▸ **What you need to do**
(1) Do these statements agree with the forum thread on Linux testing below? Answer yes or no for each, and quote the words from the thread that decide it.
(a) A separate project exists for testing Linux.
(b) Ideally, a test performs several operations.
(c) AAA stands for Arrange, Act and Assert.
(2) Use the forum thread on Linux testing below to answer these questions.
(a) To what does the first post compare Linux's test suite?
(b) How many steps should tests ideally take?
(c) Which site does one poster name for more information about AAA?
(3) Carry on the forum thread on Linux testing below from its last sentence.

▸ **Text section**
·····
Does Linux have a comprehensive test suite (comparable eg. to SQLite)? I'm wondering because it seems to be quite bug free, and is a large project, and a kernel seems to be quite suitable for unit testing (compared to your typical CRUD app for example).

I suspect there's not much formal testing (at least done or required by Linus, some external projects may be available). So it seems that testing isn't that necessary for a quality project? On the other hand Linux has a large community so maybe that substitutes for a comprehensive test suite?

There is a separate project for testing Linux : https://github.com/linux-test-project/ltp

These days, I treat test code the same way as I treat application code, refactoring and cleaning up as I go. I've noticed that in most projects, unless you do this, there's a tendency to copy-paste tests, without any thought given to DRY.

Copy-paste-change tests may be interesting, though. Too much fancyness makes tests difficult to follow in my experience.

Ideally, tests should take three steps:

  - setup
  - perform a single operation (the test)
  - check operation result is the expected one
If each step is simple and readable, is actually easy to follow, even if a lot of cases uses almost the same initial setup and expected result, making copy-paste-change a good way of adding tests.

If a change in functionality if big enough to require change a lot of tests, this way makes obvious is changing the behaviour in lots of cases, something good to keep in mind. Most times a simple editor replace suffices, but shows up how big the change is.

Refactoring should be focused in making those steps easy to write and read...

Yeah, I've done the same under something I've learned as AAA; Arrange, Act and Assert, which I think is the more familiar naming of a system like this. C2 has some more information about it over here: http://wiki.c2.com/?ArrangeActAssert

I often find it interesting the propensity to name things. In my opinion, this approach should be self-evident once the concept of unit tests is correctly understood - prepare the data, run the code, check the output.
·····
▸ **Excerpted records**
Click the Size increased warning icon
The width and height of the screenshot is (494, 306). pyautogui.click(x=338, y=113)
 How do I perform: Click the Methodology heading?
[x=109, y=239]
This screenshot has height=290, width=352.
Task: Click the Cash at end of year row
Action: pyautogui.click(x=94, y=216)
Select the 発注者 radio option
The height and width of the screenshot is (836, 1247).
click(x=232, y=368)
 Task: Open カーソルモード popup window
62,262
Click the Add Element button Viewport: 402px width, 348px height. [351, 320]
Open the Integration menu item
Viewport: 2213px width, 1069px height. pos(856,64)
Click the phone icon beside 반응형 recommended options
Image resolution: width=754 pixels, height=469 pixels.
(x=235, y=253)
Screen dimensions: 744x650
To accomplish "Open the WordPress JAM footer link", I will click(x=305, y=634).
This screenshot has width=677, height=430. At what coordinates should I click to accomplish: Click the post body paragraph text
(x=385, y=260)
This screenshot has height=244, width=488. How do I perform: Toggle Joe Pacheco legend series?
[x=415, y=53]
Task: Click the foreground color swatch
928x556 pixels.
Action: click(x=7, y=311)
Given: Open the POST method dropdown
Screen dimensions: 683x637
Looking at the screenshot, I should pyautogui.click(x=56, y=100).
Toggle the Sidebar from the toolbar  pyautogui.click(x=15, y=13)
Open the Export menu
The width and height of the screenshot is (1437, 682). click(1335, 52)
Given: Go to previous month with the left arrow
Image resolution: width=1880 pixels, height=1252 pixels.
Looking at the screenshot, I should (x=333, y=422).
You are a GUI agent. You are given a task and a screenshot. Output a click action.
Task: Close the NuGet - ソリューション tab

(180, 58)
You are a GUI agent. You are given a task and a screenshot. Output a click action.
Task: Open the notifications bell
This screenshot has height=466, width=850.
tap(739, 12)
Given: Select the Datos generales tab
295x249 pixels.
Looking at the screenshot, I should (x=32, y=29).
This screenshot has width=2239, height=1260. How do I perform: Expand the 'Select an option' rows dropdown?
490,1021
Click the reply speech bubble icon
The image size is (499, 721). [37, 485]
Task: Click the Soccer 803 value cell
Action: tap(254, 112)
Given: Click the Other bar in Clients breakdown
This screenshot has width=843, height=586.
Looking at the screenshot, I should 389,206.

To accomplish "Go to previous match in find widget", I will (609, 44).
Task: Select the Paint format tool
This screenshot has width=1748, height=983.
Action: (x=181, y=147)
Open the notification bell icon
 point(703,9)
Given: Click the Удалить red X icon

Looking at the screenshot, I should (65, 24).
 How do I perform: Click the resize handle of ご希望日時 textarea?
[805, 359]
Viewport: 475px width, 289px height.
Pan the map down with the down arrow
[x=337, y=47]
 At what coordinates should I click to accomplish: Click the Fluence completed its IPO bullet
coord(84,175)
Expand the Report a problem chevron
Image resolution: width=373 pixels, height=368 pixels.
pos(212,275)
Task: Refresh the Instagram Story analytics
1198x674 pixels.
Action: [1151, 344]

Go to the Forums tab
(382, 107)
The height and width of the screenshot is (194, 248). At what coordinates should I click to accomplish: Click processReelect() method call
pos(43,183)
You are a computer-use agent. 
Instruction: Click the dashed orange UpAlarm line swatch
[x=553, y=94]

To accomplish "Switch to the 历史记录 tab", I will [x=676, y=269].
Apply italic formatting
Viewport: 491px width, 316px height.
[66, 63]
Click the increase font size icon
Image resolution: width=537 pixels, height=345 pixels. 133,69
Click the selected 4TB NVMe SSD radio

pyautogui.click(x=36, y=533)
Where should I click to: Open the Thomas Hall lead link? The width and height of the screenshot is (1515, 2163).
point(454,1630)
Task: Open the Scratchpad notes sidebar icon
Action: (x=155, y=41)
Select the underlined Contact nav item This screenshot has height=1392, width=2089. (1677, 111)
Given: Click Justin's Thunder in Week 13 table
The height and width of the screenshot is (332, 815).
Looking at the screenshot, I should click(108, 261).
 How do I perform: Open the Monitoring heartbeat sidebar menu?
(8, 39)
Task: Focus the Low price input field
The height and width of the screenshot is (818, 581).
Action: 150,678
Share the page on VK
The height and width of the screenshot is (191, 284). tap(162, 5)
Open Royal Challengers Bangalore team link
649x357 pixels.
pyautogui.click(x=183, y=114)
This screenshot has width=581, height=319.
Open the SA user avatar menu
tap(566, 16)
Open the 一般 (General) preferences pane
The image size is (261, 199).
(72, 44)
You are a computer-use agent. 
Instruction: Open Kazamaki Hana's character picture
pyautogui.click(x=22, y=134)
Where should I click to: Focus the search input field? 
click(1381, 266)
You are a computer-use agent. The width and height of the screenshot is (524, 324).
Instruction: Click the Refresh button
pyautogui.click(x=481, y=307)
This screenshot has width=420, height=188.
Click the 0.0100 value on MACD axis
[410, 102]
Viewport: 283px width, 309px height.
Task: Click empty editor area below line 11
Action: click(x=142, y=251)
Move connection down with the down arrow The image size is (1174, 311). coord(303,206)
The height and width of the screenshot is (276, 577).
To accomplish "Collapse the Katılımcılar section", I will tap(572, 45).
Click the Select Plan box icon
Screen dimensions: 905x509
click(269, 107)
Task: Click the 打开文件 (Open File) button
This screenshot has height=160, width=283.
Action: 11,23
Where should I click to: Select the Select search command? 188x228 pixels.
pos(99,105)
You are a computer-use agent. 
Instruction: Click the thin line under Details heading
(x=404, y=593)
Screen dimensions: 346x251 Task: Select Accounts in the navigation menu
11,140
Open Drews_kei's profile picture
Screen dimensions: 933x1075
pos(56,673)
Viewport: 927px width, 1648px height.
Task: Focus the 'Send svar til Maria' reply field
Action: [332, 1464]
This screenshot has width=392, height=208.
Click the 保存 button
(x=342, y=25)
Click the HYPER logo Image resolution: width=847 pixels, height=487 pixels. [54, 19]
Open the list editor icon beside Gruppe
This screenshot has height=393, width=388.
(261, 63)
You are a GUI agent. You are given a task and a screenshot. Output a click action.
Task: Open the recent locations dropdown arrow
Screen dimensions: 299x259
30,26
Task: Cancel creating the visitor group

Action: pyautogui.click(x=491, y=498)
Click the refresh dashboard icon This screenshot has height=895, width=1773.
·····
▸ **Written answers**
(1)
(a) Yes: "There is a separate project for testing Linux"
(b) No: "perform a single operation (the test)"
(c) Yes: "AAA; Arrange, Act and Assert"

(2)
(a) SQLite
(b) Three
(c) C2

(3)
I suppose this is another case where a common approach is given a name so that people can refer to it to each other and pass it onto others. I wouldn't have thought to name this one, though - I would rather teach a junior engineer how to think about what a test should do, instead of telling him to do "AAA".

With experience, I have seen the effect of something being given a name eventually leading to less experienced people treating it as a universal principle and wielding it as if all they have is a hammer, perhaps before having formed the habits of checking assumptions before making decisions, etc.

I'd argue that having setup in your tests is an anti-pattern. The setup should be, at most, a single message send to the object under test. Simply call it in your expectation. If you're putting significant code in your test, consider moving that logic to the app.

Quite a bit of the time, you don't want to rely on application logic to do your setup for you. You end up needing the application logic to put things into the DB, without any bugs, in order to be sure your test is actually testing the part of the code it's meant to be testing.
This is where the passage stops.